Neben Präsidentin Nandi-Ndaitwah sprachen auch Vizepräsidentin Lucia Witbooi sowie Chief Immanuel Gaseb, Vorsitzender des Rates Traditioneller Autoritäten. Der Vorsitzende der Herero-Autorität, Hoze Riruako, gehörte lediglich zu den Zuhörern.

„Das reflektiert nicht die direkten Opfer des Völkermordes“, sagte Riruako gegenüber Journalisten am Rande der Gedenkfeier über das Programm. „Es fehlte auch die chronologische Wahrheit über das, was uns zu diesem Tag gebracht hat. Wir werden weiter mit der Regierung sprechen.“ Aber es war nicht nur ein Tag von Streit und Trauer. Gerade die Herero-Frauen mit ihren berühmten bunten Kleidern stachen heraus.

Die Präsidentin sagte in ihrer Rede, das Datum 28. Mai sei von Namibias Parlament einstimmig nach ernsthafter Debatte beschlossen worden. „Dies war keine willkürliche Entscheidung der Exekutive, es gründete auf einem Bericht an die Regierung nach Konsultationen eines Parlamentsausschusses“, sagte sie. „Es gab einen einstimmigen Beschluss, dass wir uns als ganzes Land erinnern und unserem Land verpflichten müssen. Denn wir können vergeben, aber niemals vergessen.“

Ganz Namibia spüre die Narben, die die deutschen Gräueltaten hinterließen, nicht nur die direkt betroffenen Gemeinschaften, führte sie weiter aus und appellierte an die direkt betroffenen Gemeinschaften, ihre Differenzen mit der Regierung über die Frage von Reparationen aus Deutschland beiseitezustellen.

,Der Vorsitzende der Herero-Autorität, Hoze Riruako, gehörte lediglich zu den Zuhörern

„Wir sollten Genugtuung darin finden, dass die deutsche Regierung anerkannt hat, dass deutsche Truppen einen Genozid an den Nama und Herero in unserem Land begangen haben. Wir sollten auch Genugtuung darin finden, dass die deutsche Regierung den betroffenen Gemeinschaften und dem namibischen Volk insgesamt eine Entschuldigung angeboten hat. Wir mögen nicht über die endgültige Lösung einig sein, aber dies ist Teil der komplexen Verhandlungen, die wir seit 2013 mit der deutschen Regierung führen.“ Man hoffe nun auf eine Vereinbarung, die auch für die betroffenen Gemeinschaften annehmbar sei.

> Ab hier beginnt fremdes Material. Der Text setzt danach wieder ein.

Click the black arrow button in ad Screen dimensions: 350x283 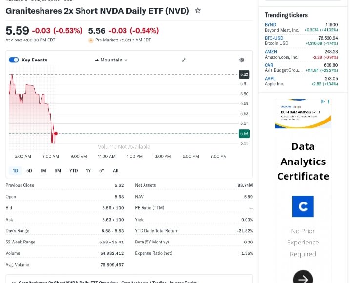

Nandi-Ndaitwah, seit Ende März im Amt, hat die Frage der Reparationen von Deutschland zu einem vorrangigen Thema ihrer Amtszeit erklärt. Als Außenministerin von 2012 bis 2015 war sie bereits damit befasst und als Vizepräsidentin 2024/25 leitete sie den zuständigen Kabinettsausschuss.

Namibias Gedenkfeiern folgen auf den jährlichen „Africa Day“ der Afrikanischen Union am 25. Mai, der dieses Jahr unter dem Motto „Gerechtigkeit durch Reparationen für Afrikaner und Menschen afrikanischer Abstammung“ stand.